# STUDY TEXT
--------
Operating margin was 12.9%, down 30 basis points compared to the prior year and primarily reflecting a sales mix shift towards hardgoods.

Year-to-date free cash flow* was $147 million, compared to $238 million in the prior year, and adjusted cash from operations* was $356 million, compared to $397 million in the prior year. The reduction in operating cash flow represents current year increases in working capital in support of sales growth in addition to the comparison of a particularly strong prior year which benefitted from improvements in accounts receivable following SAP conversions. Free cash flow in the current year is further impacted by a year over year increase in capital expenditures reflecting investment in revenue-generating assets including two air separation plants, our e-Business platform and a new distribution center.

Return on capital* was 12.1% for the twelve months ended September 30, 2014, down 30 basis points compared to the prior year.

Since the beginning of its fiscal year, the Company has acquired 12 businesses with aggregate annual sales of more than $43 million.

Guidance

“We’re squarely focused on executing on the fundamentals of our business,” said Airgas Executive Chairman Peter McCausland. “We continue to develop our sales channels through Total Access and our robust new e-Business platform, as well as strengthening our sales organization through enhancements like the new District Manager role, training, and sales force effectiveness initiatives. We’re leveraging SAP to improve the productivity of our business, and expense control is a high priority. As imbalances in supply and demand for certain products, particularly argon, have pressured our product costs and distribution expenses, we are working hard to try to recover those costs through our pricing actions.”

“Ninety-eight percent of our business is based right here in the world’s largest economy, and we believe the fundamentals for long-term growth in the U.S. economy, particularly in the manufacturing, construction and energy industries, will be favorable for years to come,” McCausland added. “Overall, we are seeing modestly strengthening business conditions and expect near-term continued improvement, despite softness in some sectors. Our guidance continues to assume acceleration in sales growth rates during the second half of the year, with the reduction in the high end of our range primarily reflecting mix pressure from outperformance in hardgoods, cost pressures related to supply disruptions, and a lower than previously expected year-over-year contribution from refrigerants.”

For the third quarter of fiscal year 2015, the Company expects earnings per diluted share in the range of $1.20 to $1.25, representing an increase of 9% to 14% over prior year earnings per diluted share of $1.10 and an increase of 2% to 6% over prior year adjusted earnings per diluted share* of $1.18. Third quarter guidance assumes a year-over-year organic sales growth rate in the mid single digits. For the full fiscal year 2015, the Company expects earnings per diluted share in the range of $5.00 to $5.10, representing an increase of 7% to 9% over prior year earnings per diluted share of $4.68 and an increase of 6% to 8% over prior year adjusted earnings per diluted share* of $4.72. Full year guidance includes a negative $0.09 to $0.11 per diluted share year-over-year impact from variable compensation reset following a below-budget year in fiscal 2014.
--------
# DATA SHOWN

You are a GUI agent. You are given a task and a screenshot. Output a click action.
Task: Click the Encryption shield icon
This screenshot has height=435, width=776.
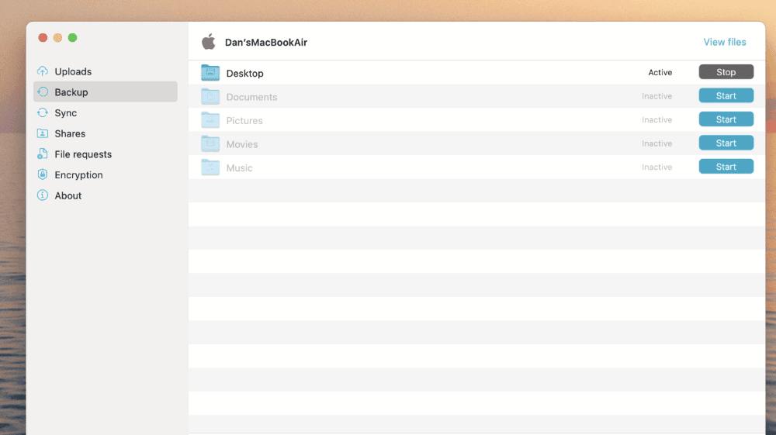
--------
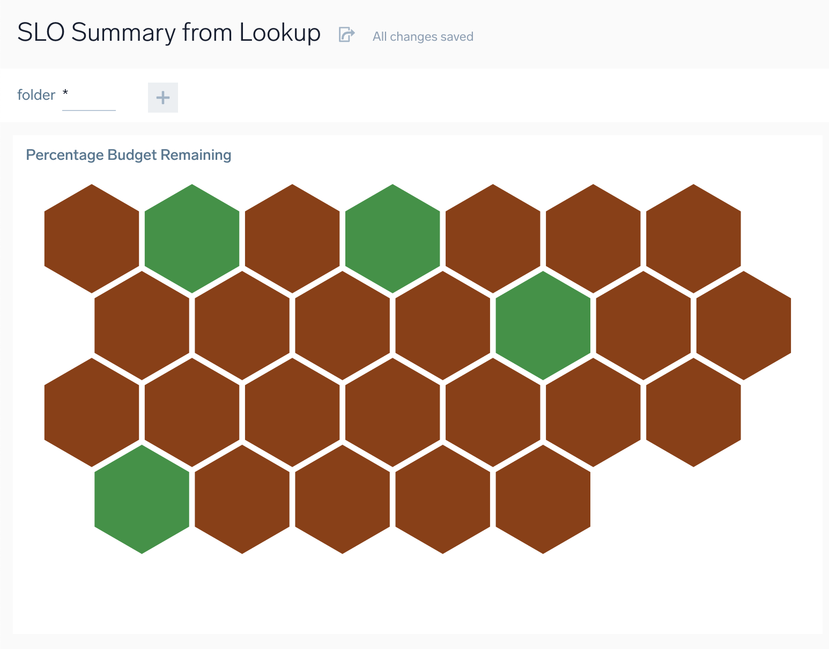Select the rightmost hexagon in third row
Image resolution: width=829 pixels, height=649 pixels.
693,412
--------
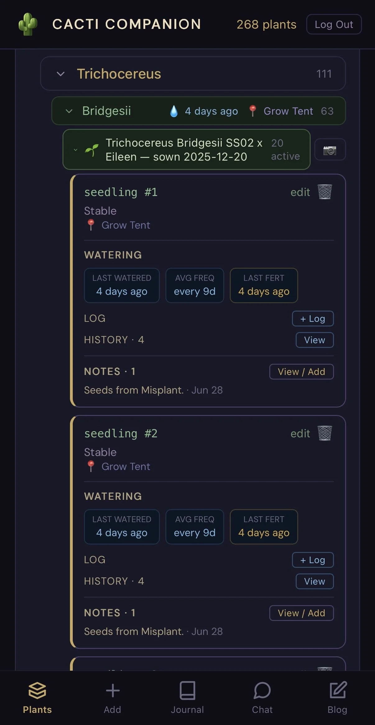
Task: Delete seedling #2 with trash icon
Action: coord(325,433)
--------
# PROBLEMS TO SOLVE
a) In the Airgas release, can you copy the stretch from "Year-to-date free cash" through "new distribution center." but replace "accounts receivable" with "receivables"?
b) According to the Airgas release, how many businesses has the Company acquired since the beginning of its fiscal year?
c) Can you rewrite the Airgas release paragraph beginning "For the third quarter of fiscal year 2015" as a brief list that keeps its main facts?
Answer everything from the Airgas release alone, not from the entries.

# ANSWERS BY TASK
a)
Year-to-date free cash flow* was $147 million, compared to $238 million in the prior year, and adjusted cash from operations* was $356 million, compared to $397 million in the prior year. The reduction in operating cash flow represents current year increases in working capital in support of sales growth in addition to the comparison of a particularly strong prior year which benefitted from improvements in receivables following SAP conversions. Free cash flow in the current year is further impacted by a year over year increase in capital expenditures reflecting investment in revenue-generating assets including two air separation plants, our e-Business platform and a new distribution center.

b) 12 businesses, with aggregate annual sales of more than $43 million.

c)
- Q3 fiscal 2015 EPS guidance: $1.20 to $1.25 per diluted share.
  - Up 9% to 14% from prior-year EPS of $1.10.
  - Up 2% to 6% from prior-year adjusted EPS of $1.18.
- Q3 guidance assumes mid-single-digit year-over-year organic sales growth.
- Full fiscal 2015 EPS guidance: $5.00 to $5.10 per diluted share.
  - Up 7% to 9% from prior-year EPS of $4.68.
  - Up 6% to 8% from prior-year adjusted EPS of $4.72.
- Full-year guidance includes a negative $0.09 to $0.11 per diluted share year-over-year impact from the variable compensation reset after a below-budget fiscal 2014.